Honey acts antibacterial against P. gingivalis. The observed pronounced effects of Manuka honey against planktonic bacteria but not within biofilm can be attributed to methylglyoxal as the characteristic antimicrobial component.

Keywords

Honey Porphyromonas gingivalis BiofilmMethylglyoxalMinimal inhibitory concentration

Background

Periodontitis is a chronic inflammation that occurs in response to the presence of subgingival bacteria. A limited number of bacterial species have been associated with periodontitis, and strong evidence has been accumulated to implicate Porphyromonas gingivalis, an anaerobic gram-negative bacterium in the pathogenesis [13]. Moreover P. gingivalis was postulated to be a keystone pathogen in developing periodontal disease [4], virulence is most associated with its high proteolytic activity [5].
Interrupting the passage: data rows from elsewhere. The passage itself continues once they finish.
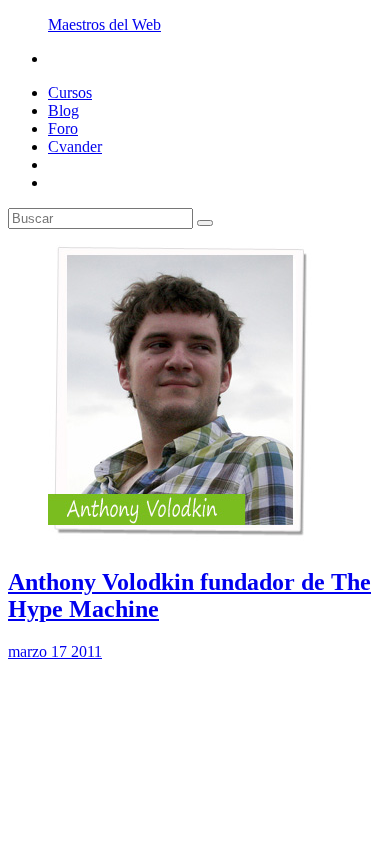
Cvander (75, 146)
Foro (63, 128)
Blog (63, 110)
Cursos (70, 92)
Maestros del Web (104, 24)
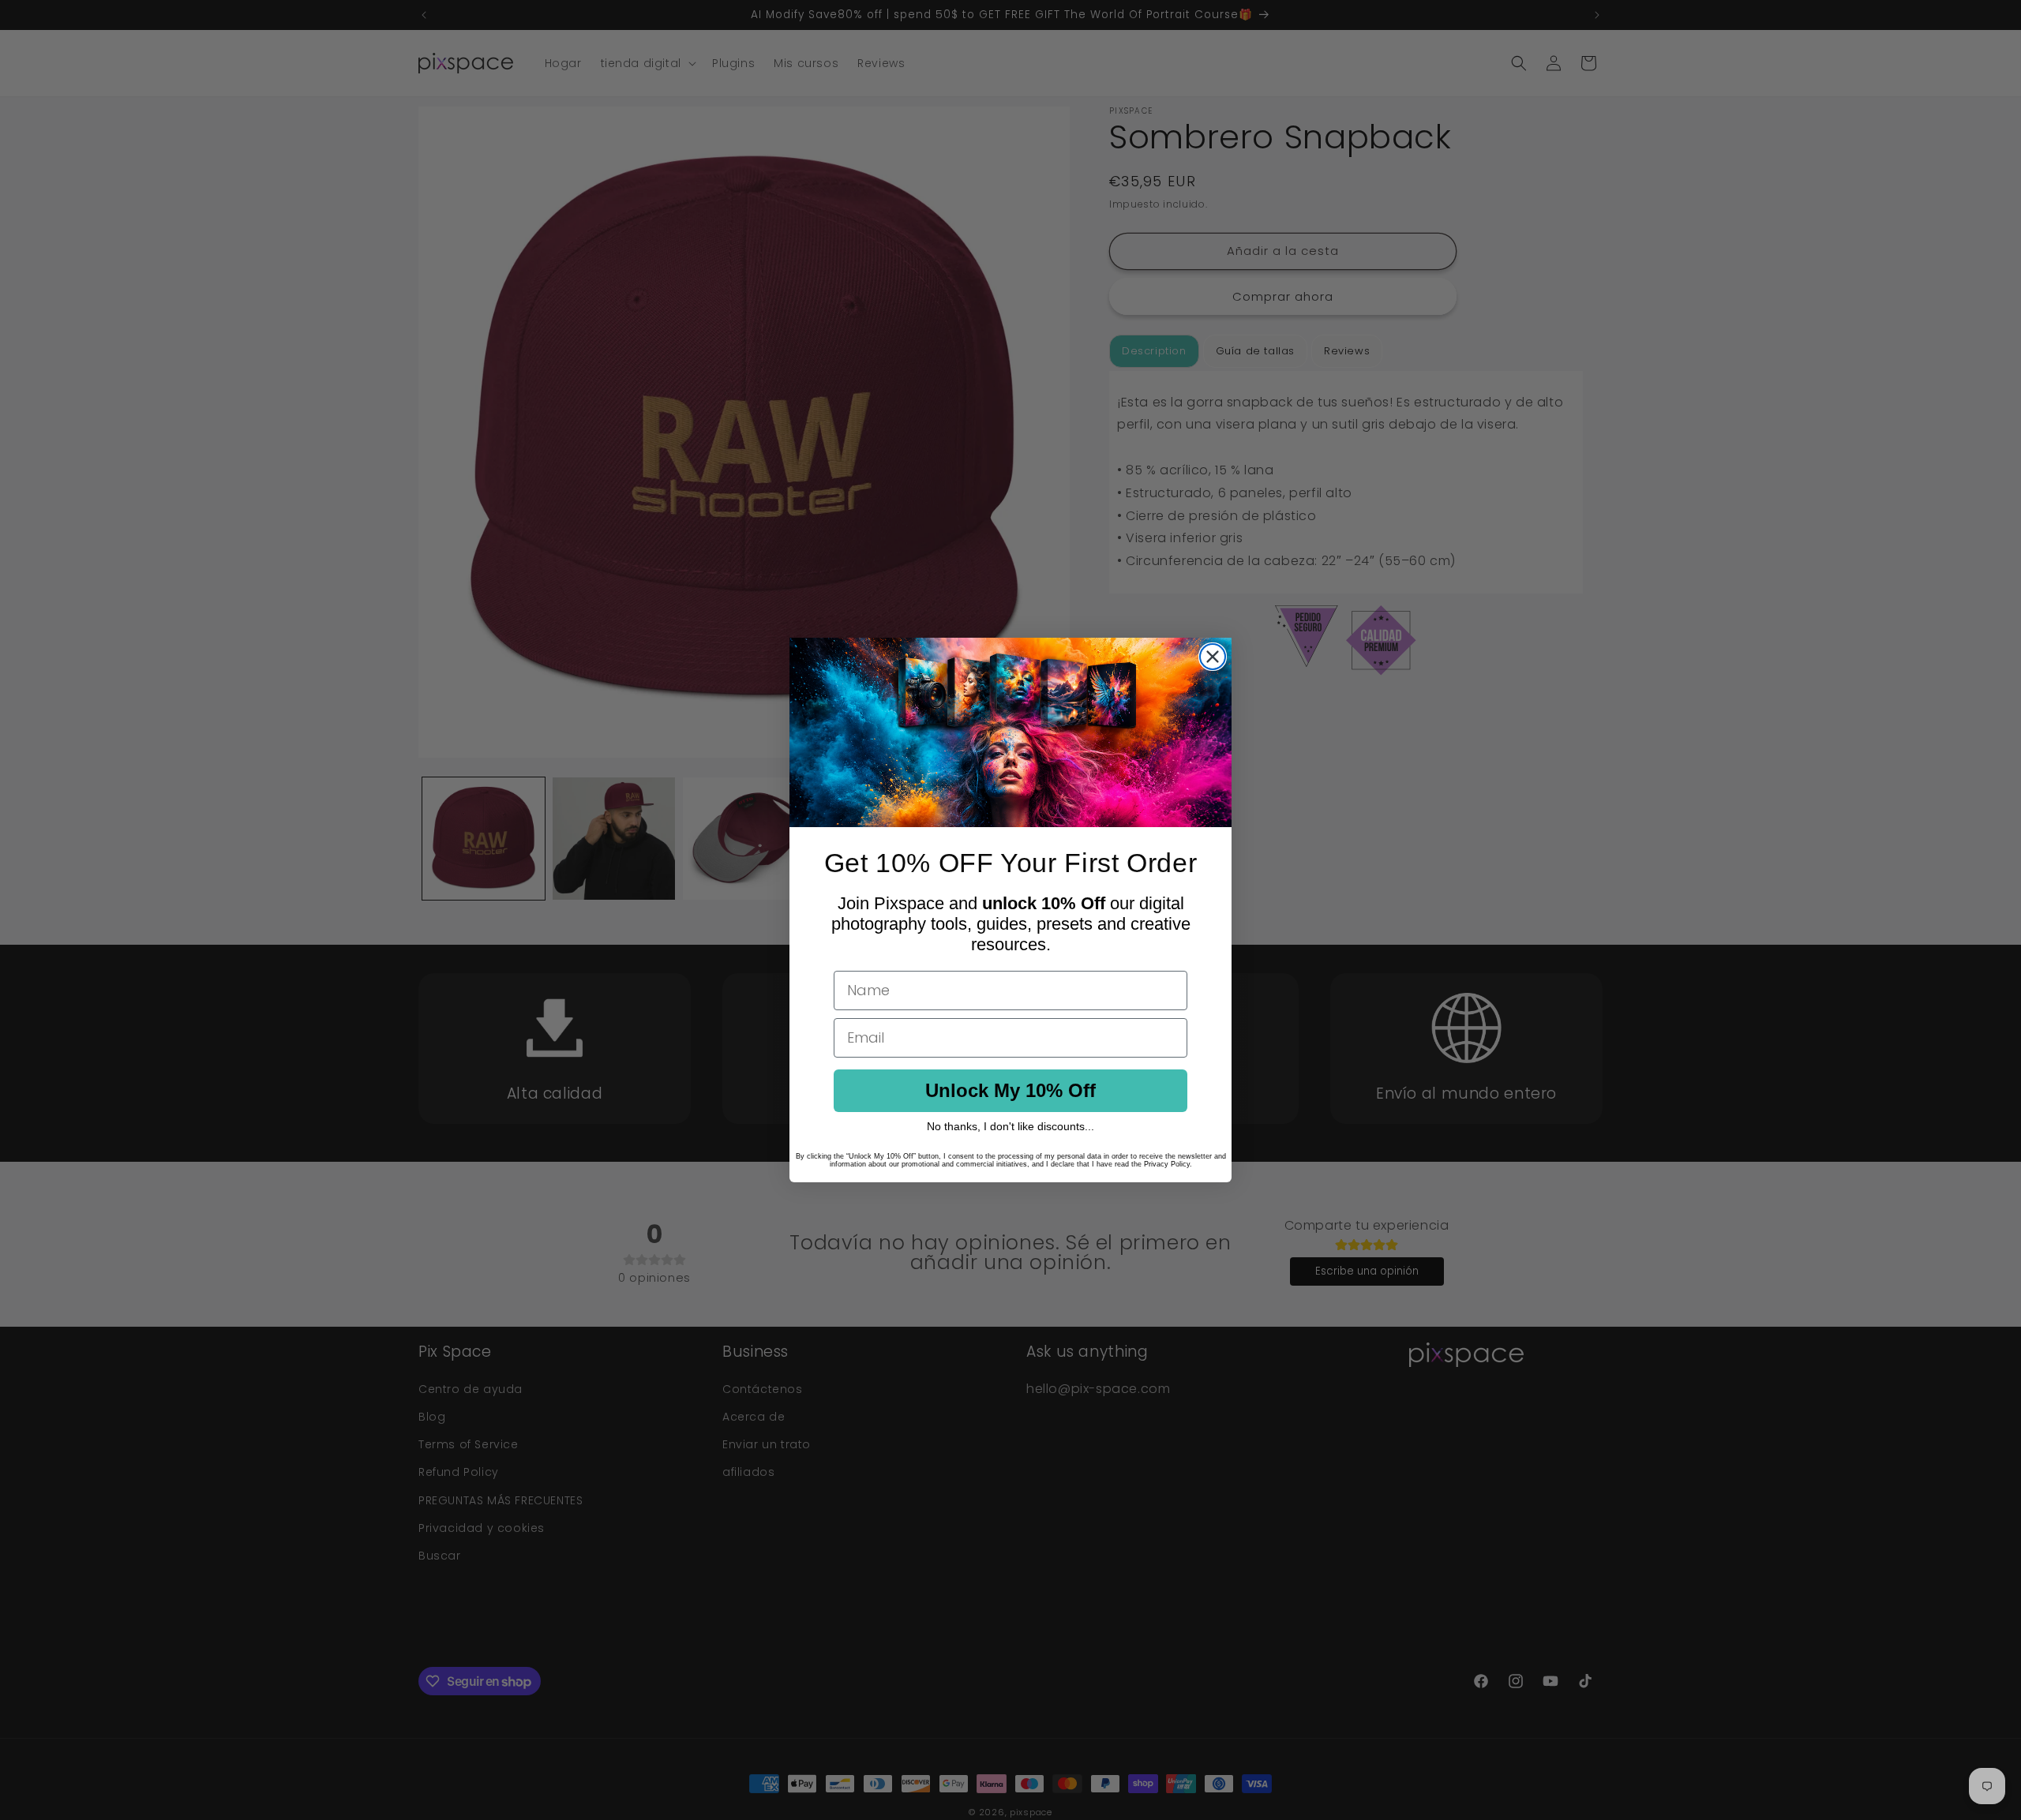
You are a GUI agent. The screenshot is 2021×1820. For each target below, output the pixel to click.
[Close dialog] (1212, 656)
Based on the impact of pathogens, the antiinfective regimen is an important component in any treatment of periodontitis. In preventing recolonization of bacteria, chlorhexidine digluconate (CHX) is a widely used agent in periodontitis treatment [6, 7]. Antibiotics are recommended for severe cases [8, 9]. Development of resistance against antibiotics and side effects of the drugs implicate search for alternatives. Among others, plant-based therapy including the combination with antibiotics or the usage of honey might be one option [10, 11].
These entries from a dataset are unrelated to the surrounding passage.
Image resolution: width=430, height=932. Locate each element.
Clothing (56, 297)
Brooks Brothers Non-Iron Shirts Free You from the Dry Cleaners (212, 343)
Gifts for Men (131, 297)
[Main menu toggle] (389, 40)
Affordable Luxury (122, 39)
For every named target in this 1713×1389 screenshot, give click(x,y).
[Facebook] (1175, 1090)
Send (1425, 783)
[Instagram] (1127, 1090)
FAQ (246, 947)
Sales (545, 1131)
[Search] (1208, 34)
Honey is an ancient wound treatment and was re-introduced into modern medical therapy because of its antimicrobial and wound-healing promoting efficacy [12]. Hydrogen peroxide was found to be an antibacterial constituent of honey [13]. For a couple of years special interest has been focused on the Manuka honey that derives from the Manuka tree (Leptospermum scoparium) growing in New Zealand. In the Manuka honey, having a high non peroxide activity, methylglyoxal was identified as the dominant antibacterial constituent [14]. Honey has been proven to be effective in treatment of recurrent herpes simplex lesions [15], burn wounds [16], postoperative infected wounds [17]. It was found to reduce numbers of mutans streptococci in saliva of xerostomic patients [18]. In patients with gingivitis and plaque, the Manuka honey was able to reduce bleeding and the amount of plaque [19].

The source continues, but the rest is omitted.